Muito além da promiscuidade entre empresários e magistrados, episódio que fere a política de privatização de prisões, fica um sentimento incômodo: caso Ciavarella exercitasse o mesmo rigor punitivo, encarcerando milhares de jovens por motivos banais, mas sem o benefício financeiro, seria lembrado apenas como justiceiro travestido de juiz. Não estaria preso.
Se propina é mal que atormenta, a ideologia também pode ser.
4 respostas
Lá temos a Suprema Corte Americana a quem os ofendidos podem recorrer e não utilizam o “domínio do fato”, e não conheço nenhum caso de algum juiz Americano, amigo da Midia republicana, que se preste ao papel de tentar derrubar o partido democrata, e seja por isso homenageado por um Jornal. Isto jamais seria tolerado. Não se diga que lá não há políticos corruptos. Ao contrário de lá, ninguém se julga dono do país e único herdeiro de suas riquezas ao contrário da oligarquia brasileira.
Fico me perguntando quanto foi que determinado juiz do STF recebeu após o fim do julgamento do mensalão petista.
Será que o apartamento em Miami foi parte do pagamento? e o emprego que a globo deu para o filho?
Porque será que o ilustríssimo se aposentou logo após o fim do processo?
A fábula do rábula.
“Se propina é mal que atormenta, a ideologia também pode ser.”

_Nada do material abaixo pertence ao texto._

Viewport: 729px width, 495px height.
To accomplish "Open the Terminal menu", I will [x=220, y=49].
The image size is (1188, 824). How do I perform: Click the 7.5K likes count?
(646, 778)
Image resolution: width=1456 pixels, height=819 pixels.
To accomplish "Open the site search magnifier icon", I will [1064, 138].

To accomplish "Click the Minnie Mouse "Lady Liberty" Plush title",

Quem dera a maioria dos brasileiros pudesse alcançar a profunda verdade desse texto.
Pena que a maioria de nós não domina sequer o conceito, o que vem a ser ideologia e, portanto, jamais entenderá o mal que representa um celerado de toga a promover “justiçamentos” em nome dela.
Em terra de cego, quem tem um olho padece de depressão.